• [Task]:
Only one stretch of the data below is wanted: the lines starting at the one with "Viewport: 879px width, 765px height." and ending at the one with "This screenshot has height=459, width=1000.", both included, given again exactly.

[Dataset records]

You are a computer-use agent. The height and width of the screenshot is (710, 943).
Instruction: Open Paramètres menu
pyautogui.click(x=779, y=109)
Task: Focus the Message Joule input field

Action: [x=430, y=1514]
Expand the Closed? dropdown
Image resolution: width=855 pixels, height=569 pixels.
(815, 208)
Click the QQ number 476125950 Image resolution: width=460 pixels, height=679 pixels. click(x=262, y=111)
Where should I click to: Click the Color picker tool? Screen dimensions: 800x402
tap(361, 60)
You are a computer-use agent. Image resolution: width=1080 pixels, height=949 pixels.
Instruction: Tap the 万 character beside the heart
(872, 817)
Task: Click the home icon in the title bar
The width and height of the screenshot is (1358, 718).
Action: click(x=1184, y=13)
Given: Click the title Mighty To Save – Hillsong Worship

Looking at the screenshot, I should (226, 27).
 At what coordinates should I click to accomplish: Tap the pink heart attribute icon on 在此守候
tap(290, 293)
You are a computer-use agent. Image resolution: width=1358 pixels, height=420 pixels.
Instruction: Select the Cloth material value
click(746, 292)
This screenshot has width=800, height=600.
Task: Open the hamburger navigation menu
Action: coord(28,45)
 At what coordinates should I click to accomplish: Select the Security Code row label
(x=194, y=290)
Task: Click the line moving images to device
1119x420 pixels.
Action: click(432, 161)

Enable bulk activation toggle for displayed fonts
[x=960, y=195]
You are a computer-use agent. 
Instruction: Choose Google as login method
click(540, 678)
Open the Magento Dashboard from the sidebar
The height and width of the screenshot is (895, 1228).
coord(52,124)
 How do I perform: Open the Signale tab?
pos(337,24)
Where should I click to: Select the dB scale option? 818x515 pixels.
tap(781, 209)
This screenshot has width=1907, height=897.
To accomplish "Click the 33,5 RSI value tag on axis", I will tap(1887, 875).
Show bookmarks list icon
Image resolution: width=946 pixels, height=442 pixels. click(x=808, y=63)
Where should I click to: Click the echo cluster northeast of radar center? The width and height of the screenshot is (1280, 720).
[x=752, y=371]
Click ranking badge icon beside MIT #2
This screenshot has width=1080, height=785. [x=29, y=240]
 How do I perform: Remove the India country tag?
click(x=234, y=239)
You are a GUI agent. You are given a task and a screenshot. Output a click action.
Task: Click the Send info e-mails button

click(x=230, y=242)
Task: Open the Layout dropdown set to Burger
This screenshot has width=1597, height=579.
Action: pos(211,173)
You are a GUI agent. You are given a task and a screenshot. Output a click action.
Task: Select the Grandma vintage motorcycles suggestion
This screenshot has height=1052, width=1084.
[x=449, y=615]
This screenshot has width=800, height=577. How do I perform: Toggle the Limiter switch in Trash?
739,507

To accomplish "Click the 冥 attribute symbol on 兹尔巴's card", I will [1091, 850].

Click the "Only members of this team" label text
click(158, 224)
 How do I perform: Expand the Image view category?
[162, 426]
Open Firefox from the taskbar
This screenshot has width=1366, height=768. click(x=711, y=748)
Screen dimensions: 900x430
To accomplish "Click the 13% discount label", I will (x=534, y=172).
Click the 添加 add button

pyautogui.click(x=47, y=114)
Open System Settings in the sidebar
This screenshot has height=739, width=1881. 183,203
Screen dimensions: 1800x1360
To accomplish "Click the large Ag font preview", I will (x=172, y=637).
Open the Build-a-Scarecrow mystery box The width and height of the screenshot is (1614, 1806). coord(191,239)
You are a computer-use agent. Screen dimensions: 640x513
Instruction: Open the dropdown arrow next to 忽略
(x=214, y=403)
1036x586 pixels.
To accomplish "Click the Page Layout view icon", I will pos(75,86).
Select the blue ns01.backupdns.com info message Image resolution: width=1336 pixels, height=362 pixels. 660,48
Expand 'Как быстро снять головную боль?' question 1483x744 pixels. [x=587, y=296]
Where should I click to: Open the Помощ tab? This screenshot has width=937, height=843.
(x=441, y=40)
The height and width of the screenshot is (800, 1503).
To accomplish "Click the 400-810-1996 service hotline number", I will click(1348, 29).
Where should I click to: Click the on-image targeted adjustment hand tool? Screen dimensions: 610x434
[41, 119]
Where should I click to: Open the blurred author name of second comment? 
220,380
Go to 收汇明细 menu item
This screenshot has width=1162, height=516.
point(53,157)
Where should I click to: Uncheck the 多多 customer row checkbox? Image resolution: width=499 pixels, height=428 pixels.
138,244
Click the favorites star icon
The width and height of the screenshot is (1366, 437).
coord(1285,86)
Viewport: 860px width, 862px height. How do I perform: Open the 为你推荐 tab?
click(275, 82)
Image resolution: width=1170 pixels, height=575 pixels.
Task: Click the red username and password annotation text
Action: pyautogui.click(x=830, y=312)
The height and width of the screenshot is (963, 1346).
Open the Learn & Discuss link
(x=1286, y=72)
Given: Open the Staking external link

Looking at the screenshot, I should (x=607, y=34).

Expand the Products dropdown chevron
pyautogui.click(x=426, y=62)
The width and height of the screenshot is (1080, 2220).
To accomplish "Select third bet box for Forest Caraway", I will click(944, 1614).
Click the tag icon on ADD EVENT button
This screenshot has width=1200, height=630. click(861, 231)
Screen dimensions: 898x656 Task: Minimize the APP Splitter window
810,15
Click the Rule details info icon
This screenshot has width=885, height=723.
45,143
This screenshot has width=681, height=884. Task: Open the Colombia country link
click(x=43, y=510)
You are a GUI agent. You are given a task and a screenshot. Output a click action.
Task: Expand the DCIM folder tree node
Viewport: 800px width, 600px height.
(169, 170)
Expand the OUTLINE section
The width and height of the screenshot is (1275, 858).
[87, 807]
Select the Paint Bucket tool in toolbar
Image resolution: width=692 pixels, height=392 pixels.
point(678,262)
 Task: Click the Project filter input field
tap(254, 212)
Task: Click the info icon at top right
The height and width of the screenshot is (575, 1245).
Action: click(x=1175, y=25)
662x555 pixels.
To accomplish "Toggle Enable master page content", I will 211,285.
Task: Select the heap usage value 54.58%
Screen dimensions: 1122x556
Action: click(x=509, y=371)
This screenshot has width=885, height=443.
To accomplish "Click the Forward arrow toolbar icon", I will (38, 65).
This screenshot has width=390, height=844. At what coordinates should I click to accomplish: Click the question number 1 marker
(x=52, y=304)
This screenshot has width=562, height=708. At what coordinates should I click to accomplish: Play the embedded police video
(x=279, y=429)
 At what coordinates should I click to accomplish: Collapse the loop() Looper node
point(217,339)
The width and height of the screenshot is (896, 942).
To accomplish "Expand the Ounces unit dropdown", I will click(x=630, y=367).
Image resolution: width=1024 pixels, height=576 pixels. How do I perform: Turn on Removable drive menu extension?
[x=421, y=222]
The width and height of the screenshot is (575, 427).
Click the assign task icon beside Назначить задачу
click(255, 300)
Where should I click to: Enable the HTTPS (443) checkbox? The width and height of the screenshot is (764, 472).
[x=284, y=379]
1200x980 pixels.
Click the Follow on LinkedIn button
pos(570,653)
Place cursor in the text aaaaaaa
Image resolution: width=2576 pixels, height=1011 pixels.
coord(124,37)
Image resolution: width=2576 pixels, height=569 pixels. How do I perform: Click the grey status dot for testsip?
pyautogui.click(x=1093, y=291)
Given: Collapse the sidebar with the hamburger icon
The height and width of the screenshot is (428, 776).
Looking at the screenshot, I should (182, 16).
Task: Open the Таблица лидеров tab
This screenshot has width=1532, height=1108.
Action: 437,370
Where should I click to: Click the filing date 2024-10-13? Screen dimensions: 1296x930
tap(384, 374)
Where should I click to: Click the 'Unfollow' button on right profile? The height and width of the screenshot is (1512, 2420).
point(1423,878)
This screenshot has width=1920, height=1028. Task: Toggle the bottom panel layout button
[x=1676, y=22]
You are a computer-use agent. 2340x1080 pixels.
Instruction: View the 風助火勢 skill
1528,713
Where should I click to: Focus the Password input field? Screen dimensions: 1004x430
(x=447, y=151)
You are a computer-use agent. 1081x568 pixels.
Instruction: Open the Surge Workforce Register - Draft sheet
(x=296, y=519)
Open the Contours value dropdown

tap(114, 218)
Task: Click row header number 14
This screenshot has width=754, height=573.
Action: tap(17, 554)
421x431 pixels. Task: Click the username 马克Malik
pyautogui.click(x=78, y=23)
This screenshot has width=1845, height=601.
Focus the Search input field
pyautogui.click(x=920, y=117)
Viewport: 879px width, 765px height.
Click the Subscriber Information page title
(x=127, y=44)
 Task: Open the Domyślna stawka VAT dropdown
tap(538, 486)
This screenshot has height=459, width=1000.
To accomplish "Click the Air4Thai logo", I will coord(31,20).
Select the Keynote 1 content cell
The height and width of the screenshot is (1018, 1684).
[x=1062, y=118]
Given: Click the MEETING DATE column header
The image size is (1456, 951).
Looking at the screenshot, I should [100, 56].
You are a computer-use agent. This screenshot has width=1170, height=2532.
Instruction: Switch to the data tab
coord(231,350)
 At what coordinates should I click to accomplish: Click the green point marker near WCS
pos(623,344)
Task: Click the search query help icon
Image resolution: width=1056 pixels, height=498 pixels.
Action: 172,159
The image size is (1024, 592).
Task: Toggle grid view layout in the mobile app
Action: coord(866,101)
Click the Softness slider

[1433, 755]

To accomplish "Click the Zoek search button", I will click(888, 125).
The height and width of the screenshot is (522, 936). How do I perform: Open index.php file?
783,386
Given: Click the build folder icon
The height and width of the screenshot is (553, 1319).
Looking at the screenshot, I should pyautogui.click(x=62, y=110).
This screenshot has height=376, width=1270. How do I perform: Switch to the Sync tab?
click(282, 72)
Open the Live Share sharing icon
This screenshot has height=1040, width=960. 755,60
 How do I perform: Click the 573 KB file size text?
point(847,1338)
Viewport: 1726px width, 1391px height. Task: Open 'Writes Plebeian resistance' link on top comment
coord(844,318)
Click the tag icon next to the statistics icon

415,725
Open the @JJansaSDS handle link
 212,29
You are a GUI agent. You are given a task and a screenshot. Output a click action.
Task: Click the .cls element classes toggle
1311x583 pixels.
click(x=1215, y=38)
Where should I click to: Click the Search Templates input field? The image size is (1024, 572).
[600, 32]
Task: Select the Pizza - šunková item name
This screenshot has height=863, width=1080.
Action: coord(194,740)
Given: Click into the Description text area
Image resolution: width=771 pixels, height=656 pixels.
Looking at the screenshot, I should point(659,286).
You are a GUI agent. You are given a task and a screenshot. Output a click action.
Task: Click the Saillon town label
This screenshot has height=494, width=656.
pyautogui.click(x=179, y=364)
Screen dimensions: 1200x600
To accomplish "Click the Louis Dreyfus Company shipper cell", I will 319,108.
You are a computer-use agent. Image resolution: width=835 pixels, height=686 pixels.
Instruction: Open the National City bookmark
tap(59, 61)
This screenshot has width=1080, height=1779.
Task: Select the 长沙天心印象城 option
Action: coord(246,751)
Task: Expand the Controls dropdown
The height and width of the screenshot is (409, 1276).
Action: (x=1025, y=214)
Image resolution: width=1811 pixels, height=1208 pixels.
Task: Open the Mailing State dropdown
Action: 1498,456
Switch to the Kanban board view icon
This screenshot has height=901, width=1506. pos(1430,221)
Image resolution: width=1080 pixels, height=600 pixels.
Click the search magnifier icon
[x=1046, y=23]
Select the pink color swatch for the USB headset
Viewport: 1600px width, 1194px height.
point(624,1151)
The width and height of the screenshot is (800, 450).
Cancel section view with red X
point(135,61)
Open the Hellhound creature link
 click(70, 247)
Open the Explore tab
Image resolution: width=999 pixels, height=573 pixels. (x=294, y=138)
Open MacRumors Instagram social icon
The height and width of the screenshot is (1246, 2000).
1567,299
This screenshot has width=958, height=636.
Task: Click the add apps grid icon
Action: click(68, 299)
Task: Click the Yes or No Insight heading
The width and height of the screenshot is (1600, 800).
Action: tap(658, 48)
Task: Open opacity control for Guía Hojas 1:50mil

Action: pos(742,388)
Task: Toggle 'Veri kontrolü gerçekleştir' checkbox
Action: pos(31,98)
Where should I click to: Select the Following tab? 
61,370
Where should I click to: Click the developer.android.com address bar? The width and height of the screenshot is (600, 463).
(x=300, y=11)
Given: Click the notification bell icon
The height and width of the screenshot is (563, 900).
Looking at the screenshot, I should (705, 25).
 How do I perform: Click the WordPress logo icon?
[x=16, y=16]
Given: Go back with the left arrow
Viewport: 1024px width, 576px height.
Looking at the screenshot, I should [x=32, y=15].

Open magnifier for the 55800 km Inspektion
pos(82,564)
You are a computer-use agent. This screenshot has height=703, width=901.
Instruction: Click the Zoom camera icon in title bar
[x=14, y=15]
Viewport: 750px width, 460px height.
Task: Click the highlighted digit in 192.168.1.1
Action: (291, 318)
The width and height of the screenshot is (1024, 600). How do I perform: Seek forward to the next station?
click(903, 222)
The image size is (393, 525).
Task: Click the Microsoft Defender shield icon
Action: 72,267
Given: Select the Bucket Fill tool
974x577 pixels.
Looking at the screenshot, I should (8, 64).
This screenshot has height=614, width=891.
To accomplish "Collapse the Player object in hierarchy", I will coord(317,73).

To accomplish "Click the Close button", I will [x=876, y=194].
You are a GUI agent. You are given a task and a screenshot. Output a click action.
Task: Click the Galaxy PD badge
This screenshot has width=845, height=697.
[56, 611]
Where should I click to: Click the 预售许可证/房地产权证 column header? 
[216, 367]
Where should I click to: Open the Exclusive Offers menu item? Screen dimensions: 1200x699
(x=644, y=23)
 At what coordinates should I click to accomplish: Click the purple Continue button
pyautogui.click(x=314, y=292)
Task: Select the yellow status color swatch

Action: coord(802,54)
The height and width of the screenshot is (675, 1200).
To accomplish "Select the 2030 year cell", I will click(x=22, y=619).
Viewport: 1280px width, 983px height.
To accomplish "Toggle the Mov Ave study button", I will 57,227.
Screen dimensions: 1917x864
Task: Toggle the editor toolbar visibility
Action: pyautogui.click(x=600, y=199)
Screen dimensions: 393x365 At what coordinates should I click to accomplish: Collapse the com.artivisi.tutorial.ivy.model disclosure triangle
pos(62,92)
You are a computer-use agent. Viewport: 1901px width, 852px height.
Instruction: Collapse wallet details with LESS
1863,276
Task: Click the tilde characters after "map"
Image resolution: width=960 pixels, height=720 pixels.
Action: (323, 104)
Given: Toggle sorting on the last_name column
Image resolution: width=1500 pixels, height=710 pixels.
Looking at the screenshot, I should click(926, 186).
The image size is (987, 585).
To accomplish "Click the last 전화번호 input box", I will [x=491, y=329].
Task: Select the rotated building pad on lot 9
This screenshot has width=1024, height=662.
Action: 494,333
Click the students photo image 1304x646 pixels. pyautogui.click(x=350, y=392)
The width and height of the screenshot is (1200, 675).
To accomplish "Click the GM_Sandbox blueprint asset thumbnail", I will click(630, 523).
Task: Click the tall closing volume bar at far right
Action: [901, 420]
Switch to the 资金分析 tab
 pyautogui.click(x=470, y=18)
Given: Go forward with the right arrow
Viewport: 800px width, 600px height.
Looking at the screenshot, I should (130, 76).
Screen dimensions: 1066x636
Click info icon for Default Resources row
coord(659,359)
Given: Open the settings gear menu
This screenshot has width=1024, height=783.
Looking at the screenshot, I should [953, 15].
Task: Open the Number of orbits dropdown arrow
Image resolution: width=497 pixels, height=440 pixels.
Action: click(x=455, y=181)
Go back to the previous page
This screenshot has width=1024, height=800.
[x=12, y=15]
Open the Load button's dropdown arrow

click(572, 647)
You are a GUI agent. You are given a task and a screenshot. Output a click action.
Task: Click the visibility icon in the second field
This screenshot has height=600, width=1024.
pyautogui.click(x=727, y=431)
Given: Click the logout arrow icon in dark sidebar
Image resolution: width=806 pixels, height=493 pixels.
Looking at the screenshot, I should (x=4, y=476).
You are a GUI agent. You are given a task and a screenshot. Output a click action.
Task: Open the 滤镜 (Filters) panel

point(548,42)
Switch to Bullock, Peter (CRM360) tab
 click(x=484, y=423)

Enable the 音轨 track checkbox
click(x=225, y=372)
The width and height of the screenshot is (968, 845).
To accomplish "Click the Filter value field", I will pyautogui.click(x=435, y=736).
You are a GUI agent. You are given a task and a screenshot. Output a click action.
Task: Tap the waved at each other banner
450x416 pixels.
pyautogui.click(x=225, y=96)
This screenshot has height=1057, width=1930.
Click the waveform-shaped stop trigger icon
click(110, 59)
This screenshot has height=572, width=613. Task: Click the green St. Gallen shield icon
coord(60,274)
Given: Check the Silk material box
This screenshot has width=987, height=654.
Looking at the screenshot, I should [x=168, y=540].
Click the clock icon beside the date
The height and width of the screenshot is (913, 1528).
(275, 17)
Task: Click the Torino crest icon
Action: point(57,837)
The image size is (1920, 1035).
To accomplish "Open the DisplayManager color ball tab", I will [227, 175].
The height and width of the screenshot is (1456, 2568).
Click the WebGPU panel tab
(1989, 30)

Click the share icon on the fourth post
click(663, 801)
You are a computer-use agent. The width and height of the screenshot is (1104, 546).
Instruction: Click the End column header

[/Dataset records]

• [Result for this task]:
Viewport: 879px width, 765px height.
Click the Subscriber Information page title
(x=127, y=44)
 Task: Open the Domyślna stawka VAT dropdown
tap(538, 486)
This screenshot has height=459, width=1000.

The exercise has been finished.